> _执行指令_
在这篇关于脑血管周围间隙扩大的综述中,PVS又被称为什么?

脑血管周围间隙扩大的病理生理机制及临床意义的研究进展

2021-12-03 15:35梁文聪综述陈仰昆肖卫民审校
复旦学报(医学版) 2021年4期
关键词:基底节白质脑脊液

梁文聪(综述) 陈仰昆肖卫民△(审校)

(1广东医科大学研究生院 湛江 524000;2南方医科大学附属东莞市医院,东莞市人民医院神经内科 东莞 523000)

脑血管周围间隙(perivascular spaces,PVS)是指脑小血管从蛛网膜下腔穿过脑实质时围绕在其周围充满液体的间隙[1]。PVS最早是Durand Fardel和Pestalozzi分别在1842年及1849年提出。Rudolf Virchow及Charles Philippe Robin分 别 在1951年 及1959年在病理上进一步证实PVS的存在,故PVS又 称 为V-R间 隙[2]。正 常 的PVS在CT及MRI上很难辨认,只有当PVS扩大到一定程度才能在MRI上显示。早在1843年,Durant Fardel就提出血管周围间隙扩大(enlarged perivascular spaces,EPVS)的概念[3],但并未阐述其临床意义。既往有研究认为,尽管EPVS在很多老年人中出现,但其不具备明显的临床意义[4-5]。随着研究的进展,许多研究发现EPVS常见于一些脑器质性疾病中,并与一些脑影像学病变如脑微出血、腔隙性脑梗死及脑白质病变密切相关。目前较一致的观点认为,EPVS是脑小血管病(cerebral small vessel disease,CSVD)的一种新的早期的影像学标志[6]。但目前EPVS的形成机制并不明确,有研究认为其与血管搏动、呼吸运动、睡眠觉醒周期、脑部淋巴系统和水通道蛋白-4(aquaporin 4,AQP4)[3,7-11]有关;与认知功能障碍[12-14]和抑郁症[15-16]有显著的相关性。目前临床医师对EPVS的临床意义认识不足,国内大部分关于EPVS的综述[17-19]未对其病理生理机制进行详细的阐述。本文就EPVS的解剖特点、影像学评估、病理生理机制及其与认知功能障碍和抑郁症的关系进行综述。

EPVS的解剖特点及影像学评估PVS是指围绕在脑部小血管周围、充满液体的间隙,但部位不同,组成各异。其解剖特点是:(1)基底节区的小动脉被两层软脑膜包围,血管周围的间隙位于这两层之间;这些血管周围间隙与蛛网膜下腔相通(图1A)[3];(2)大脑皮质内的动脉被一层由软脑膜延伸而来的软膜包裹,皮质内动脉周围间隙与软脑膜下腔相通(图1B),但其是否与蛛网膜下腔相通仍有争议[3];(3)大脑静脉周围缺乏软脑膜延伸的软膜,故静脉周围间隙与软脑膜下腔是连续的[20]。

[已存储记录]
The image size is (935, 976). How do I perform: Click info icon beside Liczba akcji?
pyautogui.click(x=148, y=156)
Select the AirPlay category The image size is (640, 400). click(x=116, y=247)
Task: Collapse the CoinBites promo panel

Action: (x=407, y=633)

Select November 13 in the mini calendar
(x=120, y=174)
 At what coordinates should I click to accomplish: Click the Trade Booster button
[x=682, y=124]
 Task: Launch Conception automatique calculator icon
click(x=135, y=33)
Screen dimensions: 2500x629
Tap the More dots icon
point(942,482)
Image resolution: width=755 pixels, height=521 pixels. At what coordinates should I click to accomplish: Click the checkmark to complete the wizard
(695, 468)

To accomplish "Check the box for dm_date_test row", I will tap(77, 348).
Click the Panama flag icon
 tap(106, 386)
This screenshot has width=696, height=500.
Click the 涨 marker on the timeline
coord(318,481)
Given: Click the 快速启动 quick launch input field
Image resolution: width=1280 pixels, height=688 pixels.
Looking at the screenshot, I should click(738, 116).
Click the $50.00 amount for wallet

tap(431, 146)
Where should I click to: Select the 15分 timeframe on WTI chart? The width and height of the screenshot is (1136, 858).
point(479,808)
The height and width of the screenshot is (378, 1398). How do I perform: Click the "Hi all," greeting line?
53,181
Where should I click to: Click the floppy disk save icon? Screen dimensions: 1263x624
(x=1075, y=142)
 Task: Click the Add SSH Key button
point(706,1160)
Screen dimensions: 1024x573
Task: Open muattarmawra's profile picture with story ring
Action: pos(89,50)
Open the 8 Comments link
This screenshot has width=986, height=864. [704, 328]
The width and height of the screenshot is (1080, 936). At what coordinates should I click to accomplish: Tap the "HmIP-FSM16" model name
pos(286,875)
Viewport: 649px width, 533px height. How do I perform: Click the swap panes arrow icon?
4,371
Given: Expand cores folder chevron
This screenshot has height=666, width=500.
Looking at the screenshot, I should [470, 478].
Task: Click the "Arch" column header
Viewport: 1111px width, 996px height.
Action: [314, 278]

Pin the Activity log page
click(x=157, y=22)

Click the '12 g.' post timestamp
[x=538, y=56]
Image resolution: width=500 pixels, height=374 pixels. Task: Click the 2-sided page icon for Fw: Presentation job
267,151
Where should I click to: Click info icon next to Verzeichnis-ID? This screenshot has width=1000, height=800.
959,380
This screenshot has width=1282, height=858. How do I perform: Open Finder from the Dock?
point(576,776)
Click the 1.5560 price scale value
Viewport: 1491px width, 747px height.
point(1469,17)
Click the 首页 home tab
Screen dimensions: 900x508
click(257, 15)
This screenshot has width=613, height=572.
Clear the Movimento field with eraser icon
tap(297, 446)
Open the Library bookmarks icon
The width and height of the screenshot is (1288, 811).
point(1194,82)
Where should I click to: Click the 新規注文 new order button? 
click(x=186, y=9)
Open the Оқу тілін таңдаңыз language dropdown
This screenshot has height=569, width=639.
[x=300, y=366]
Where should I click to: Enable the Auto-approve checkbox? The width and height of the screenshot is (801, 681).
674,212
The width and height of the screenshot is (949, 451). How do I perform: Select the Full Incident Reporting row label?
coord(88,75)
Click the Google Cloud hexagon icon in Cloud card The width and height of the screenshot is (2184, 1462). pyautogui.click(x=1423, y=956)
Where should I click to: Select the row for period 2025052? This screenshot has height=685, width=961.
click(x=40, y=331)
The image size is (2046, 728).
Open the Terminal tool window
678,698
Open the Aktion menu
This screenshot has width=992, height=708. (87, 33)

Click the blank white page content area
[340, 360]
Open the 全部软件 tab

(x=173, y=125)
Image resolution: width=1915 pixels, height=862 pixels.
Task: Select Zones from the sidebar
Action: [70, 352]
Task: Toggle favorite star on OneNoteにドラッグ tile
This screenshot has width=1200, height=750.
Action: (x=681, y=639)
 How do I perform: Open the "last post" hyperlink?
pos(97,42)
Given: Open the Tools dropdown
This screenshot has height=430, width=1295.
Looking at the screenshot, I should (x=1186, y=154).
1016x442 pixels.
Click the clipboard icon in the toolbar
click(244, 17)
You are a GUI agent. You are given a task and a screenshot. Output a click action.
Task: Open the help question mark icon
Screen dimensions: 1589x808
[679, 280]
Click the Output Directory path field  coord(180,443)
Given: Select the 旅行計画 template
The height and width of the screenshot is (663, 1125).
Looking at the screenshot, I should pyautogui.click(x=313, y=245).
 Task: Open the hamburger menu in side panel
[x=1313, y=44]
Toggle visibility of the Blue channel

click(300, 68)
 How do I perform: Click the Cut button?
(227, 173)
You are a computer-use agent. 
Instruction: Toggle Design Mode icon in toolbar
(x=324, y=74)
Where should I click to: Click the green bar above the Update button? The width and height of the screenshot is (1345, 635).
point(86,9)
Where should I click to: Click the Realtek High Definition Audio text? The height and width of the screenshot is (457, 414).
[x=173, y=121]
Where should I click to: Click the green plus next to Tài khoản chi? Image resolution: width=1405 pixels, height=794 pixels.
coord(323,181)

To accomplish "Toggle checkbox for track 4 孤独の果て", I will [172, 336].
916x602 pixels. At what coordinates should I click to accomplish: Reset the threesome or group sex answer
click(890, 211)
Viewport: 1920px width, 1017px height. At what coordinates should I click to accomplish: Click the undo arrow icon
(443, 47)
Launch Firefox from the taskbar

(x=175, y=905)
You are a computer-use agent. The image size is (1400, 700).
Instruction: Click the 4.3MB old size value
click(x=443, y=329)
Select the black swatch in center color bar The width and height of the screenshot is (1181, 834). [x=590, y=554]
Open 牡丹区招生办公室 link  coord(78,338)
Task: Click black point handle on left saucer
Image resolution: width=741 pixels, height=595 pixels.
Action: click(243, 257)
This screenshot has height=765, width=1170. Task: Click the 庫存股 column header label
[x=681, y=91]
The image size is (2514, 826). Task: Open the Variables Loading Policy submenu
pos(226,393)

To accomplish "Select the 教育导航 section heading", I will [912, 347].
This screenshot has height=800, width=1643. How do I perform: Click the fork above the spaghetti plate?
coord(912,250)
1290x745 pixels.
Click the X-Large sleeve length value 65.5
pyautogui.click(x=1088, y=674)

> _参考答案_
PVS又称为V-R间隙。